As women, we make up half of the world’s population, but the structures of power that exist in our communities are almost always designed to accommodate men and discriminate against women. As a result, women, and especially young women, face countless barriers and challenges in our daily lives.
So, what are power structures? They are the structures, systems and norms in our societies which determine how decision-making and influence are distributed and exercised.
Power structures can be found in the home, community, workplace and in the political system.
Most often, the power structures we encounter intend to uphold the patriarchal status-quo and perpetuate gender inequality. We only need to look at the low representation of women in Parliament or the gender pay gap in almost all industries and sectors, to see that the current structures of power are not working for women.
We all experience power structures in different ways, and this is contingent on our diverse identities and different lived experiences. Members of our Young Women’s Council have identified some of the power structures they encounter (and challenge!) as they move through the world as young women.
Ashlee, 25, Darwin
In the workplace, women are often judged for their physical appearance and personal choices instead of their work ethic and skills. This can make the workplace an unwelcoming environment for women, and we saw this play out publicly with the misogynistic treatment of our first female Prime Minister, Julia Gillard.

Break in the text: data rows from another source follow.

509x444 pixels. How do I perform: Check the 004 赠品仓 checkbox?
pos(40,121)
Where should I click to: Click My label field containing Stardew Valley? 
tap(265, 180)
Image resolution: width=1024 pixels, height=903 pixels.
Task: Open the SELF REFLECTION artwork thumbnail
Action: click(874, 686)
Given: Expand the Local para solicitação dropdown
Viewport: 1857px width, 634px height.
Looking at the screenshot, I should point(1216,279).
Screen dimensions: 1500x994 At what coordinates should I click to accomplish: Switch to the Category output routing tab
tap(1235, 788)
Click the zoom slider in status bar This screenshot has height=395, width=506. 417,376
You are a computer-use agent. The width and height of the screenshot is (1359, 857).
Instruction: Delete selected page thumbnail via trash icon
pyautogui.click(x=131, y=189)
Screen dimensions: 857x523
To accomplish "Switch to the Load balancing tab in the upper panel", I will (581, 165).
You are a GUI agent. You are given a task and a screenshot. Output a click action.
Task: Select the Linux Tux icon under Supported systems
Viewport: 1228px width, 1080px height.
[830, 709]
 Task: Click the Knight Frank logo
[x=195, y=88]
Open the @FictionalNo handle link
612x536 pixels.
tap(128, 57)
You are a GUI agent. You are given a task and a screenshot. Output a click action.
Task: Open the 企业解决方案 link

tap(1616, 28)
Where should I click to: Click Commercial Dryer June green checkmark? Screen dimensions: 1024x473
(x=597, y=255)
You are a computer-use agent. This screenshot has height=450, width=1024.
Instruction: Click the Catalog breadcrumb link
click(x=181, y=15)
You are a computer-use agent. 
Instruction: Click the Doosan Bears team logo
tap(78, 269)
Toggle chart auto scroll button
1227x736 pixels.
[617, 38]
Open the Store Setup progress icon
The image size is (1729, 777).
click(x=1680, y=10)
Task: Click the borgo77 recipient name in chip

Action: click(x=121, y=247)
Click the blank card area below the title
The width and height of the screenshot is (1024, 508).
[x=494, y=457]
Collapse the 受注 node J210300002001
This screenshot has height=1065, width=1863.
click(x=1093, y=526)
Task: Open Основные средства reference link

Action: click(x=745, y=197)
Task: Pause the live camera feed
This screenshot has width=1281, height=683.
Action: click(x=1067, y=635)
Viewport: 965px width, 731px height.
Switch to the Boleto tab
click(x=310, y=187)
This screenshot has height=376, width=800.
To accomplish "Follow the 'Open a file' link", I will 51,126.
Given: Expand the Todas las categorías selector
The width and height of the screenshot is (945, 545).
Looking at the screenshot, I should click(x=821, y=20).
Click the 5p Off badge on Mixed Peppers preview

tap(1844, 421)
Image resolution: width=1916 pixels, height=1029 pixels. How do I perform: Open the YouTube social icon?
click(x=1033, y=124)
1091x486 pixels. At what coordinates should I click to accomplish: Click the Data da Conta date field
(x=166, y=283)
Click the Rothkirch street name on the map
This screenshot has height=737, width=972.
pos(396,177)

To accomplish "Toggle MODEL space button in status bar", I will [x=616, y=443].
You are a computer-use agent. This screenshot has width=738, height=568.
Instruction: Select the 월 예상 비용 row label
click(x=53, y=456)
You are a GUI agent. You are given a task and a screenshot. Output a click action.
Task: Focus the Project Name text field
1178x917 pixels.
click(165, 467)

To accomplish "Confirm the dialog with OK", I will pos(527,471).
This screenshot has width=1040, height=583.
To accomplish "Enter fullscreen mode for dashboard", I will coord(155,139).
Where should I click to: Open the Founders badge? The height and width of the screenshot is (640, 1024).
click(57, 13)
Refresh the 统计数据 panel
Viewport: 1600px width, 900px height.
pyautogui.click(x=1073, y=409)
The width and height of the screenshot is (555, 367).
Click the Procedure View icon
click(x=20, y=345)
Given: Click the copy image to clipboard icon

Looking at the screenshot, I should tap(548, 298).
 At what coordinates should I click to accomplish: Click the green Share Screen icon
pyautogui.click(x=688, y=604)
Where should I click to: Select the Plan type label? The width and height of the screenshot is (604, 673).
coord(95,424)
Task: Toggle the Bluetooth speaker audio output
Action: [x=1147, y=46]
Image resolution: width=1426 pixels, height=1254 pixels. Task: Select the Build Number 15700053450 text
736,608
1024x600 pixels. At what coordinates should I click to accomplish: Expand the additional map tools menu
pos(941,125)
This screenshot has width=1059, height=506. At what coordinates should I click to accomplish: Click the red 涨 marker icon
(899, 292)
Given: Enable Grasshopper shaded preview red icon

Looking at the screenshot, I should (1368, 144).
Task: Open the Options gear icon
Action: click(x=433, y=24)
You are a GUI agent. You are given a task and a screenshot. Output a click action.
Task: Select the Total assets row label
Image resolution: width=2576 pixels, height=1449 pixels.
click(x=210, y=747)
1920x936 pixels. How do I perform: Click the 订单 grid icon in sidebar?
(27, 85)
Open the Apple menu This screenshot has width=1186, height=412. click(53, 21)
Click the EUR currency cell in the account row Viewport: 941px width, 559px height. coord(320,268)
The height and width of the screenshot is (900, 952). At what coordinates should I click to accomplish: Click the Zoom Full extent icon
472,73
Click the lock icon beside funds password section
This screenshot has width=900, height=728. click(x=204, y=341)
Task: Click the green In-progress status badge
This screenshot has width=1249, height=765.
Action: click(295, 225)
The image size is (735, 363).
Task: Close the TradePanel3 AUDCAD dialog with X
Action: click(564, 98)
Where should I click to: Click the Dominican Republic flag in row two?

I have previously worked in a male dominated industry which often resulted in me not being taken seriously or considered knowledgeable in my field. Seeing more diverse women in high profile positions of power will inspire women to strive for leadership, and wider society to accept women in these roles.
Tanmaya, 13, Melbourne
Gender stereotypes and perceptions can hold women back, especially in male-dominated industries. I go to an all-girl school that works to empower young women, and our guest speakers are always women in high positions in their fields. All schools should have a curriculum where students are able to see men and women in high positions talking about their diverse experiences.
Laura, 26, Darwin
Young women’s safety is always under threat and going out in public spaces requires constant vigilance. As young women we’re always asking questions like ‘can I walk home alone?’ ‘Is that person following me?’ ‘Have I left my drink unattended’? As a society we’re guilty of perpetuating this problem through victim blaming and we need to challenge the entrenched disrespect for women through education in schools, workplaces and in the home. When a young woman feels her freedom is restricted because of fear of violence, this can prevent her from fully participating in all parts of society.
Georgie, 24, Adelaide
There is an unfair expectation that women should ‘pick up the slack’ by taking on unpaid labour and managing the ‘life admin’ of a home or workplace. This can include everything from organising the school run, baking the cakes for a morning tea, organising birthday parties, buying the Christmas presents etc. As we know, unpaid labour contributes significantly to the gender pay gap in Australia. We need to provide more opportunities for young women and girls to be involved in decision-making conversations at all levels. Lowering the voting age to 16 is a crucial step in ensuring that not only young women are heard, but that their views and opinions are properly valued from early in life.
Emiko, 27, Perth
There are some power structures that continue to negatively impact the lives of mothers living in Australia. For example, the economic security of many mothers are at risk due to a number of factors such as discriminatory views that women should be primary care givers, inadequate welfare support and lack of secure forms of employment for mother’s returning back to the workforce. In order to challenge these power structures gender stereotypes and gender relations must be challenged and redefined
As YWCA feminists, we seek to transform these power structures to make participation, decision-making and leadership more inclusive and equitable for all people including women, young women and girls in all their diversity. You are the key to unlocking systemic societal change!
Here are our top three tips for transforming power in your life and the lives of others around you:
1. When there’s no seat at the table, take your own chair.
Representation is our human right so when young women are excluded from leadership tables, we need to get creative and bold about how we access these spaces. There are organisations and communities out there (like YWCA!) that value the voices of young women and carve out dedicated spaces for young decision makers.
2. Be an ally to other young women by creating spaces for diverse voices and experiences to be heard.
Part of this is recognising our own individual privilege and acknowledging those times when we may be taking the space of others and perpetuating a power structure. There is space and opportunity for everyone!
3. Use whatever platform you have available to call out injustice.
This may be whipping up a blog piece (send it to us at email@example.com, we’re always interested in publishing opinion pieces by young women!), speaking out on local radio, joining fellow activists at a rally or sharing your experiences with friends and family. The more people that are aware of everyday sexism and inequality, the more allies we have in the fight.